Tareas:
1) Reproduce del texto sobre los mozárabes todo lo que va desde "Paulo Álvaro (c." hasta "obispo de Toledo.", sin cambiar nada.
2) Prosigue el texto sobre los mozárabes y Eulogio a partir de su última oración.

Paulo Álvaro (c. 800-861) documenta en esta obra los acontecimientos que ya conocemos por la Historia de los mozárabes de España de Simonet, incluida en Clásicos de Historia. La población hispánica de cultura latina y cristiana, todavía muy numerosa (si no mayoritaria), vacila entre la resistencia ante la cultura árabe e islámica de los grupos dominantes, y la atracción por ella. Y ante el recrudecimiento de los conflictos y el aumento de la presión y de la intolerancia, nace el llamativo fenómeno de los martirios voluntarios: cristianos que acuden ante las autoridades para blasfemar públicamente de Mahoma y su religión, y provocar su propia condena a muerte. Y en estas circunstancias acabará atrapado Eulogio, que poseía suficiente prestigio como para haber sido preconizado obispo de Toledo.

Datos proporcionados:

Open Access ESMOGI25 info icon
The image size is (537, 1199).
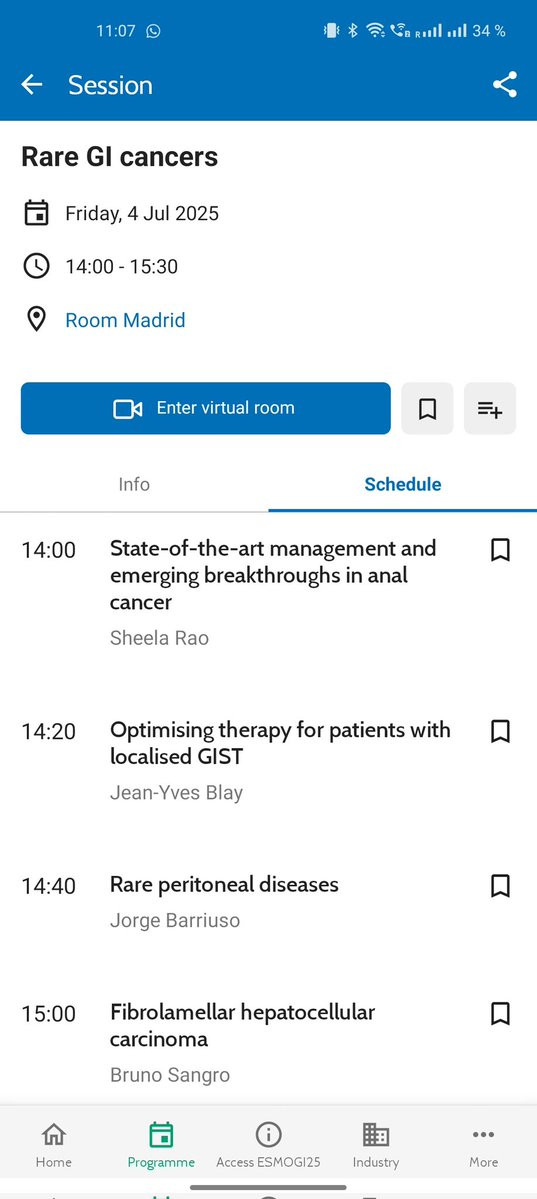pos(268,1135)
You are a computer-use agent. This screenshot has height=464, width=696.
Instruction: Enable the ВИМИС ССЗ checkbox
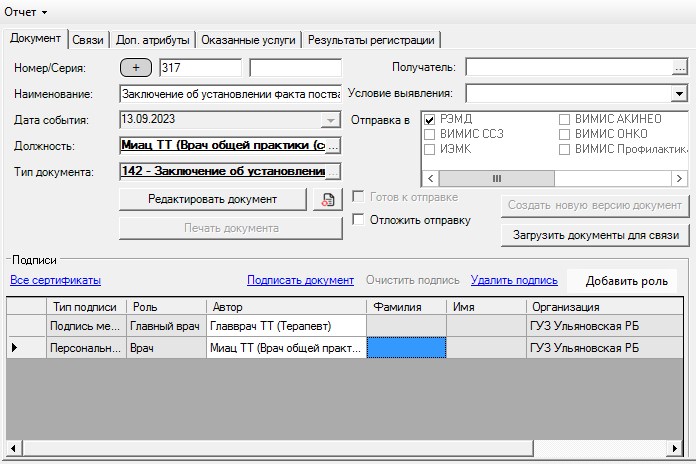pyautogui.click(x=430, y=135)
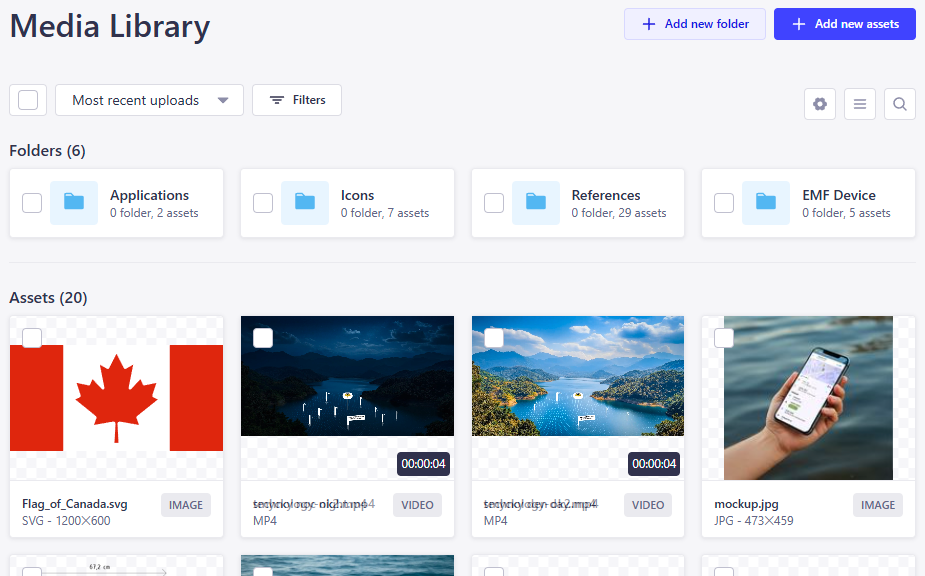Open the Applications folder icon
925x576 pixels.
pyautogui.click(x=74, y=203)

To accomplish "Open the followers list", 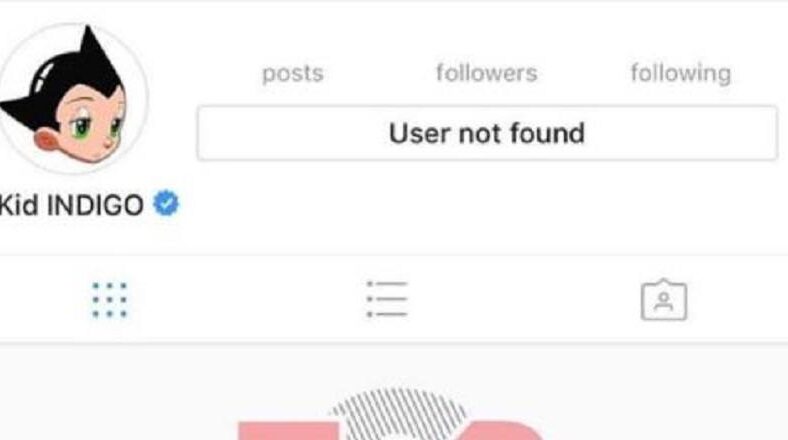I will (486, 73).
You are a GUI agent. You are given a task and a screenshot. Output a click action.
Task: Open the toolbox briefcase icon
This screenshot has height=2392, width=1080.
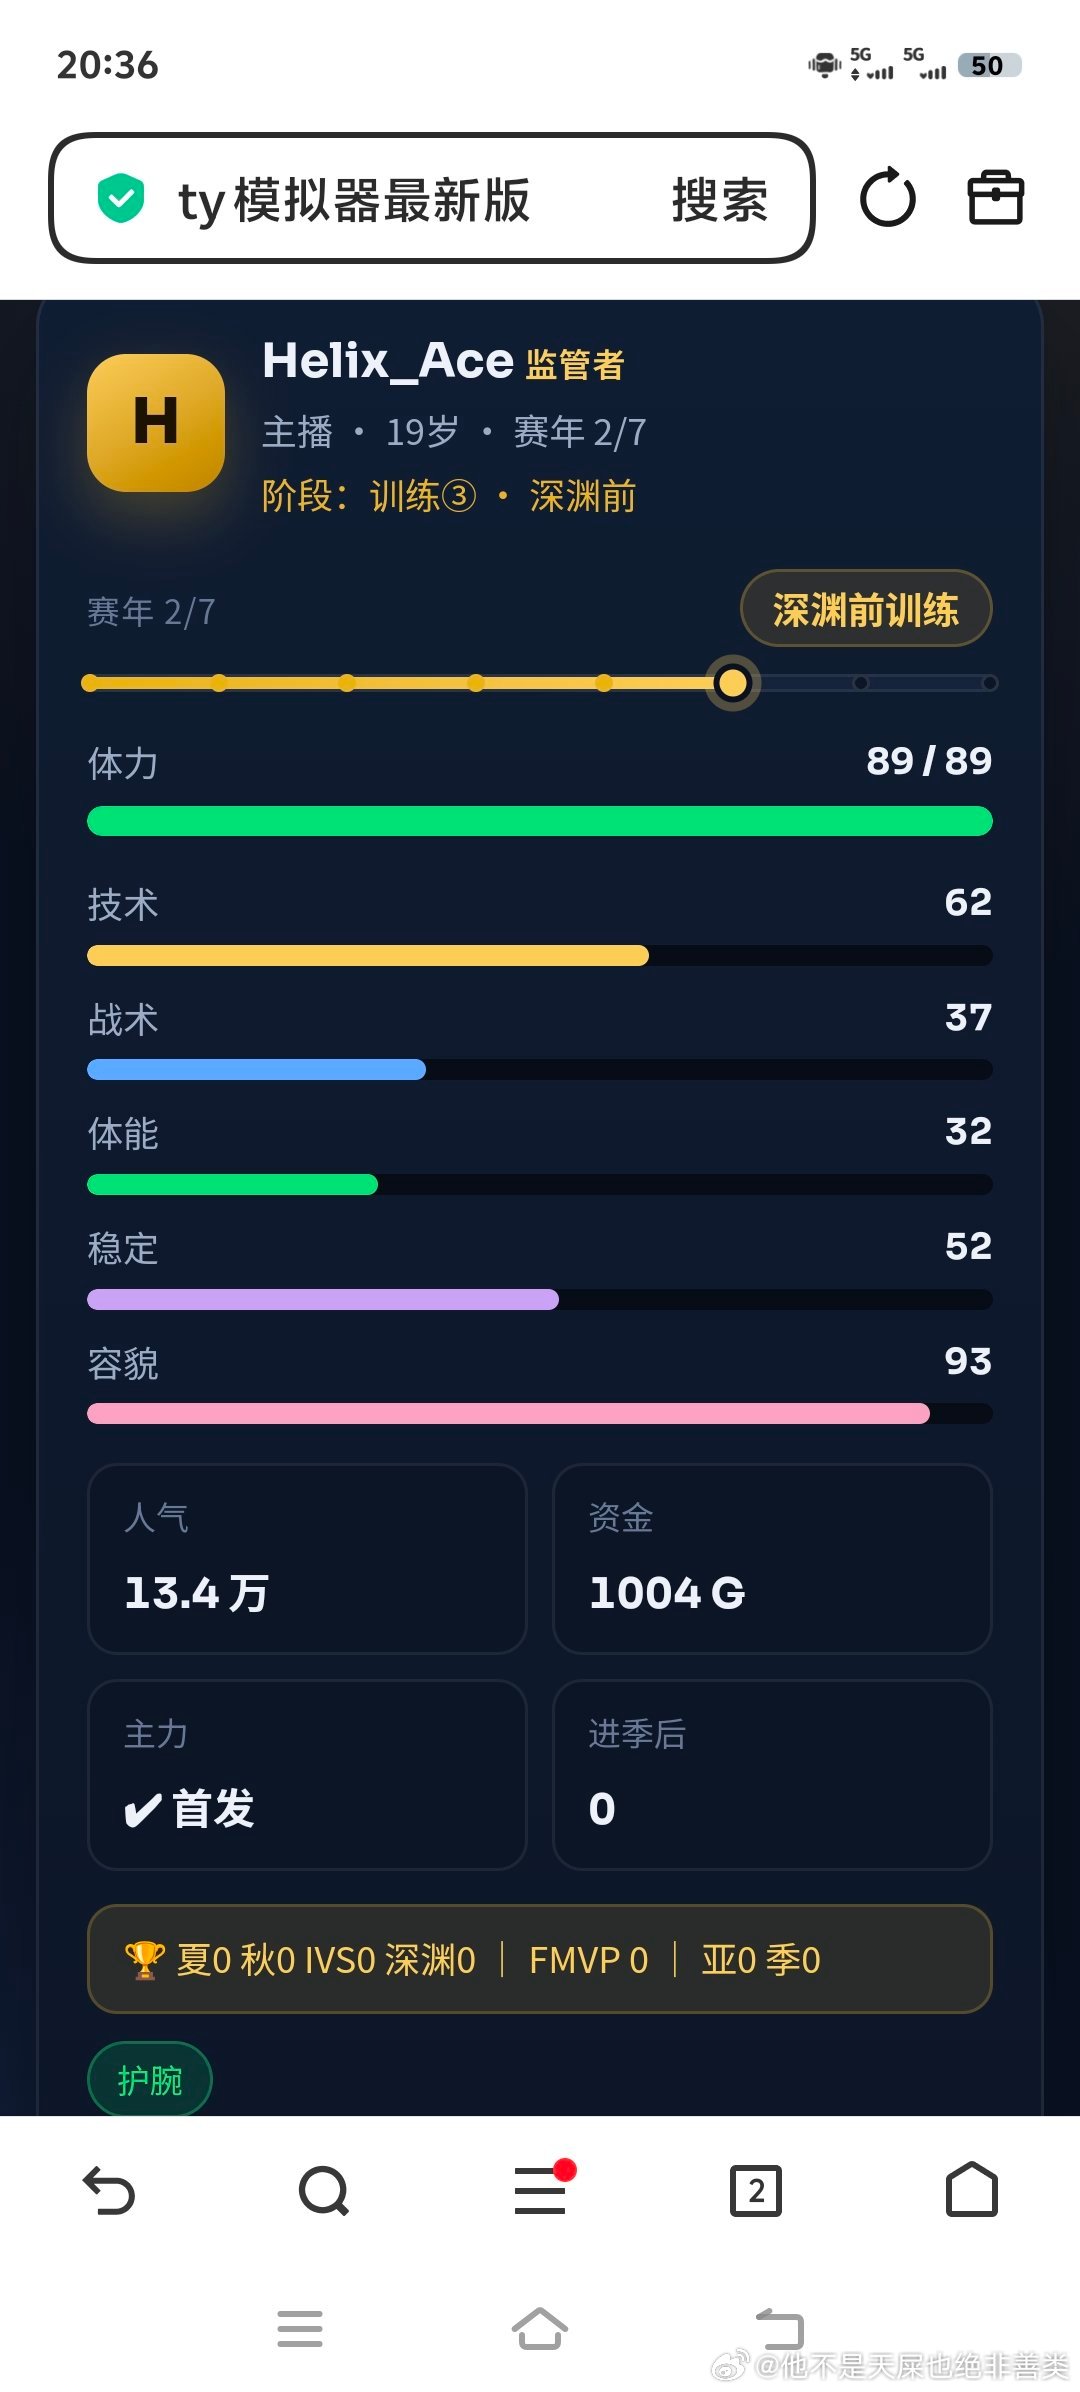996,198
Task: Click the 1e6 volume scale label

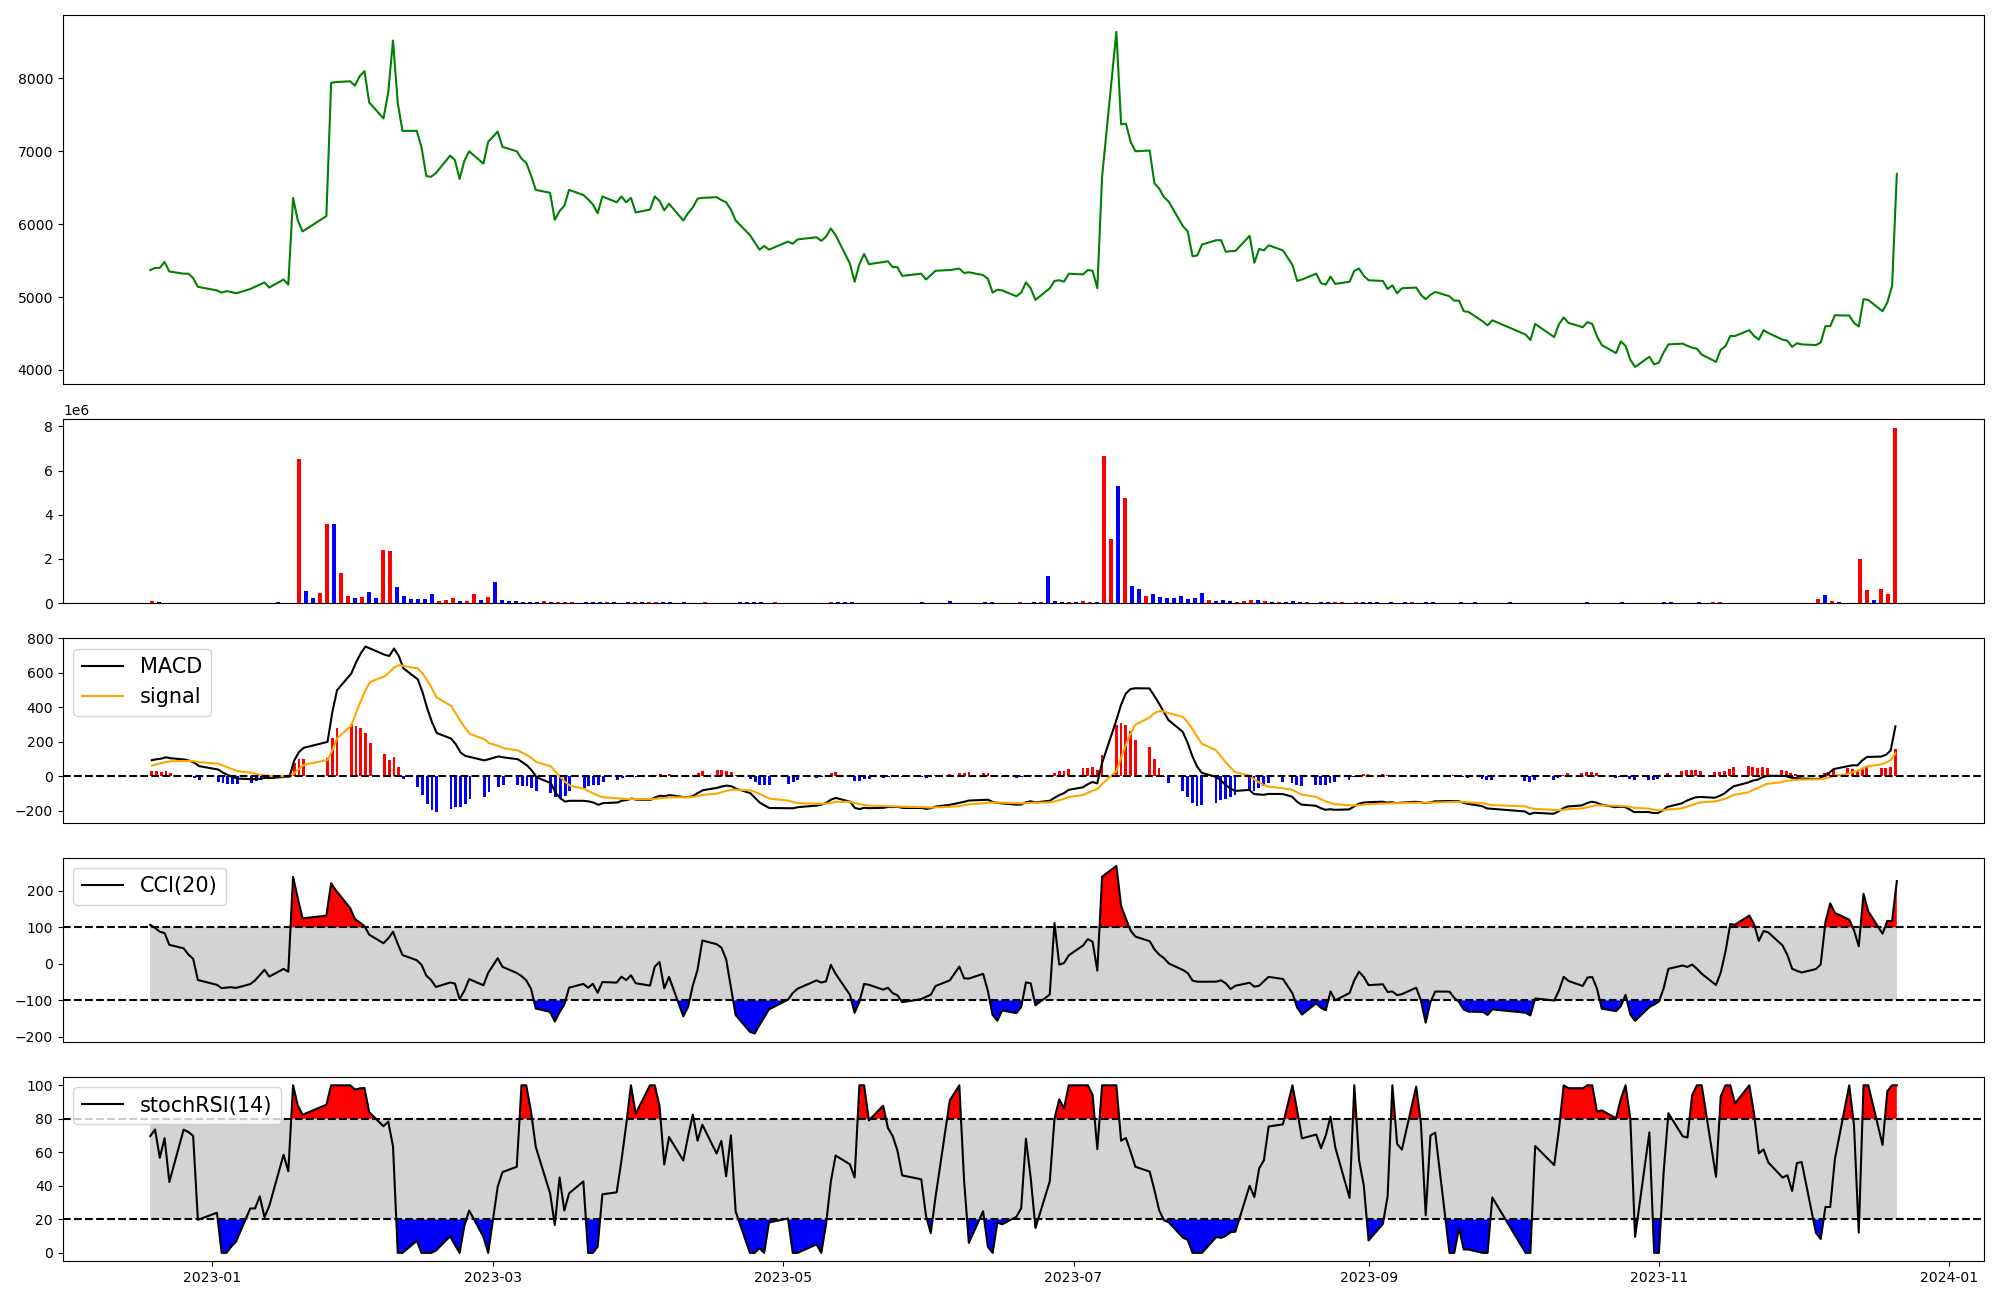Action: click(76, 410)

Respuestas por tarea:
1)
Paulo Álvaro (c. 800-861) documenta en esta obra los acontecimientos que ya conocemos por la Historia de los mozárabes de España de Simonet, incluida en Clásicos de Historia. La población hispánica de cultura latina y cristiana, todavía muy numerosa (si no mayoritaria), vacila entre la resistencia ante la cultura árabe e islámica de los grupos dominantes, y la atracción por ella. Y ante el recrudecimiento de los conflictos y el aumento de la presión y de la intolerancia, nace el llamativo fenómeno de los martirios voluntarios: cristianos que acuden ante las autoridades para blasfemar públicamente de Mahoma y su religión, y provocar su propia condena a muerte. Y en estas circunstancias acabará atrapado Eulogio, que poseía suficiente prestigio como para haber sido preconizado obispo de Toledo.

2)
Sin embargo, la Vita Eulogii posee otros aspectos interesantes. Es un friso colorido en el que se manifiesta la compleja sociedad de la época: su identidad bética e hispana en cuanto romanos y cristianos, y no al revés; los árabes como señores de Hispania; las relaciones de tipo variado de los cristianos con las autoridades; y, por supuesto, la ausencia del término mozárabe aparentemente inexistente en esta época... Pero quizás lo que atrae más sea el auténtico interés por la cultura, y no sólo la clásica, que nos transmiten Álvaro y Eulogio: «¿Qué libro hubo que no leyese? ¿Qué ingenio de excelente católico, de filósofo, de hereje y de gentil, de quien no gustase en sus obras? En hallar libros exquisitos se valió su mucha diligencia, y en leerlos y aprovecharse de ellos su gran juicio.»

Y poco después nos cuenta con gran satisfacción el botín que Eulogio obtuvo en su viaje al norte de la península: «De allá trajo a la vuelta los libros de La Ciudad de Dios del glorioso san Agustín, la Eneida de Virgilio, las Sátiras de Juvenal, todas las obras del poeta Horacio, de quien dijo Persio que estaba bien harto de comida, y como dicen, repantigado, cuando escribía. Trajo también las obras pequeñas de Porfirio muy adornadas de sutileza, los epigramas de Adhelelmo, las fábulas de Avieno en metro, muchos Himnos Sagrados muy lindos en su compostura, y otras diversas obras de diferentes materias. Ninguna cosa de estas trajo para sí solo, de todas nos dio luego parte a todos los que conocía aficionados a los estudios.»